In the wake of the Ghost Ship fire in Oakland, underground (and often unlicensed) spaces have come under intense scrutiny. While Oakland Mayor Libby Schaaf announced on Dec. 6 the formation of both a fire safety task force and a $1.7 million grant to help artists secure affordable space, the reaction in other cities has been more aggressive. Event spaces in Philadelphia, Dallas, Nashville, Indianapolis and New Haven have reportedly been under greater scrutiny and could face closure. Earlier this week, residents of Baltimore’s Bell Foundry art space were evicted for alleged safety violations.
While none can argue against the need for safety, these venues have for decades incubated music and arts scenes that otherwise would have been priced out of major cities. David Mancuso’s Loft parties in New York, Washington, D.C.’s Madam’s Organ and even Andy Warhol’s Factory might never have existed if they had to obtain permits. So much of today’s experimental dance and electronic music, punk, metal and indie rock will lose places to perform and woodshed if the shuttering continues.
Electronic musician and Baltimore resident Dan Deacon, 35, who has lived, worked and performed in alternative cooperative spaces (including an early Bell Foundry) for the past 12 years, recalls being inspired as a teenager on a trip to Providence, R.I., where he attended a party at the underground Fort Thunder, co-founded by Lightning Bolt drummer Brian Chippendale. “I’d never been to a house that was art in and of itself,” he recalls. “I was like, ‘How do people live here? This wall is made out of bikes, that door’s a refrigerator.’ It blew my mind.”
For promoters and musicians, unlicensed venues are often an attractive proposition as well. “I made more money when I was underground,” says Jen Lyon of New York-based MeanRed Productions, which for a decade has promoted shows at venues both with and without licenses from municipal authorities. But in recent years MeanRed has moved aboveground, obtaining temporary public assembly permits, liquor licenses, insurance and security while working closely with fire inspectors. “I just got more nervous,” says Lyon, “not necessarily of the law, but of other people — like parents in the suburbs whose kids got too wasted at a party.”

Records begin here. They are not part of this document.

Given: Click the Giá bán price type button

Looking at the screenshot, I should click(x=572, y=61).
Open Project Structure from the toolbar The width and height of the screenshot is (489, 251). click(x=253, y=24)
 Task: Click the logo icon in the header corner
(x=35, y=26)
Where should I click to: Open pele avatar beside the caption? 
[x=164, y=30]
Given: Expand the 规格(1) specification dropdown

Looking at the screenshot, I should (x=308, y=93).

But staving off liability and getting up to code isn’t always an option. “A lot of people who end up living in these spaces don’t have that kind of money,” says The Windish Agency’s Sam Hunt, whose clients include Deacon, Lightning Bolt, Animal Collective and Matt & Kim, all of whom have performed in unlicensed venues. “They’ll either live unsafely, leave the area or end up in another inopportune situation.”
Issues of safety for artists like Deacon, however, go beyond building codes. “I’ve felt some of the safest feelings I’ve ever felt in [warehouse] spaces where I can truly be myself and feel unjudged and unguarded and not worry about authority,” he says. “But I’ve certainly felt unsafe in a crowd after a sporting event gets out and there’s 50,000 drunk and screaming fans, but no one’s taking about shutting down stadiums.”

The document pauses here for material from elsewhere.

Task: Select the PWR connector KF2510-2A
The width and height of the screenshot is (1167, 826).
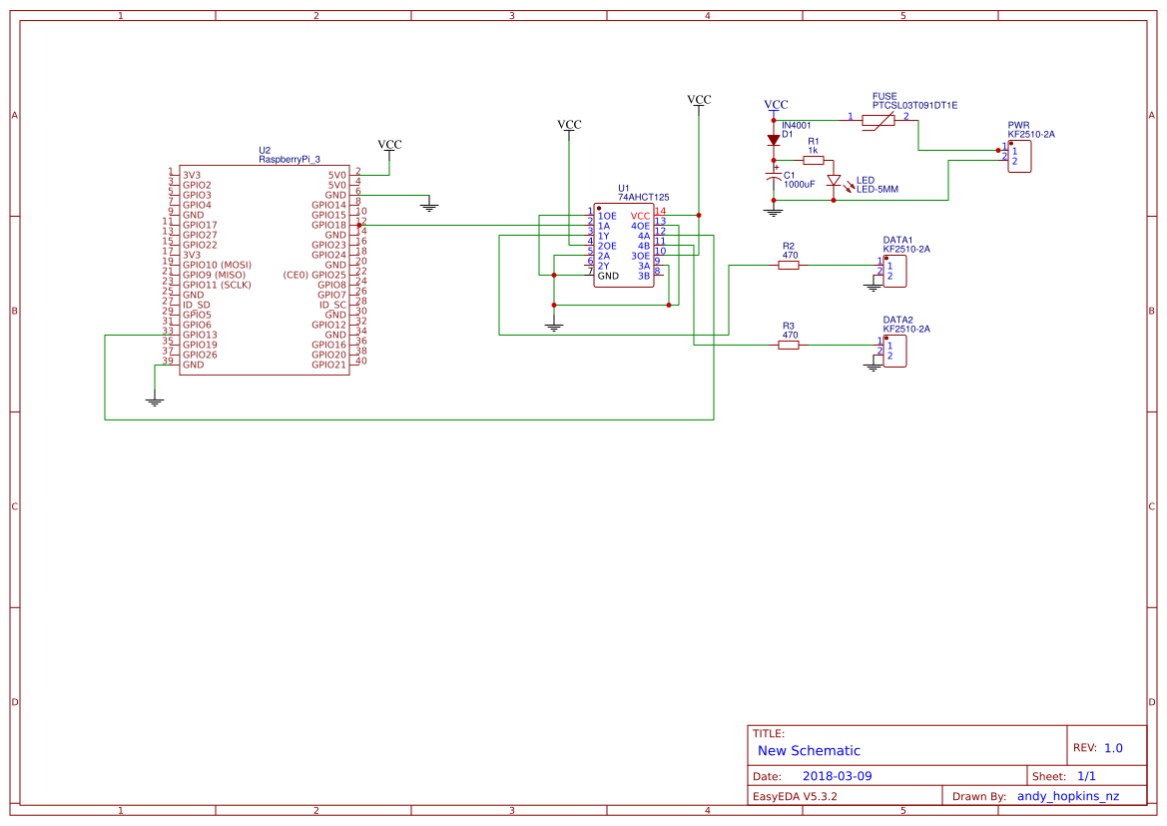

While Oakland is trying to work with the arts community (at least outwardly), what you may see in other cities is “[authorities] saying ‘Everyone get the f– out of here’ rather than trying to solve the larger problems,” says Alexis Rivera, who co-founded Los Angeles’ Club Called Rhonda and runs management company Echo Park Records, whose roster includes Todd Edwards, Chromatics and Melody’s Echo Chamber. Rivera is fearful that as these venues are shuttered, artists like Edwards — who he says plays roughly half his shows at alternative spaces both here and abroad — may be hard pressed to find performance spaces.

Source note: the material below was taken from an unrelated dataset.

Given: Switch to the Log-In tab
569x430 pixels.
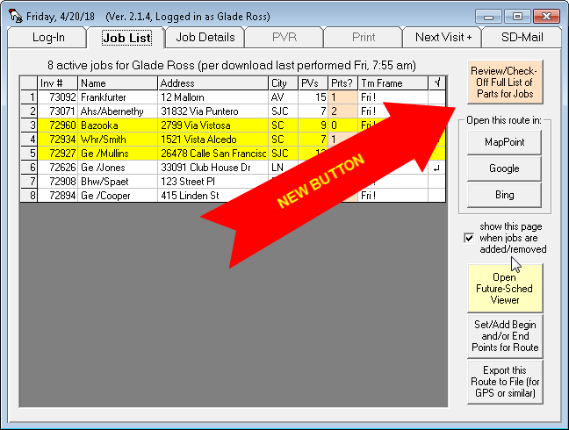Looking at the screenshot, I should click(47, 38).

In the days after the Oakland fire, a consensus began emerging among alternative space supporters. A crowd-sourced risk-reduction document for DIY venues went viral and was posted on the dance-music portal Resident Advisor. “It just started as some basic thoughts on what DIY sites can do to make themselves safer,” says S. Surface, 35, an architectural designer and two-decade veteran of alternative spaces who created and now edits the growing document. “It’s rudimentary things like labeling where exits are, clearing clutter and debris, making sure doors are marked.”
While these attempts at self-regulation are crucial, alone they may not be enough. “I’d like to see city and local precincts actively help alternative spaces,” says Ric Leichtung, 30, who runs AdHoc Presents and has booked DIY shows at the now-shuttered Death by Audio, Shea Stadium, Monster Island Basement and 285 Kent in New York (and who himself formerly lived in the unlicensed venue Market Hotel and which he called a “great experience” and is on a path to being licensed). “[These spaces] need an infrastructure for support because legalization is a costly and confusing process that’s hard to navigate.”
But for Dan Deacon, no matter how municipalities come down on warehouse spaces, the alternative space movement will never be extinguished. “There are always young people who are going to create and discover these spaces,” he says. “It’s just the nature of it. You can displace people, but they’re not going to go away.”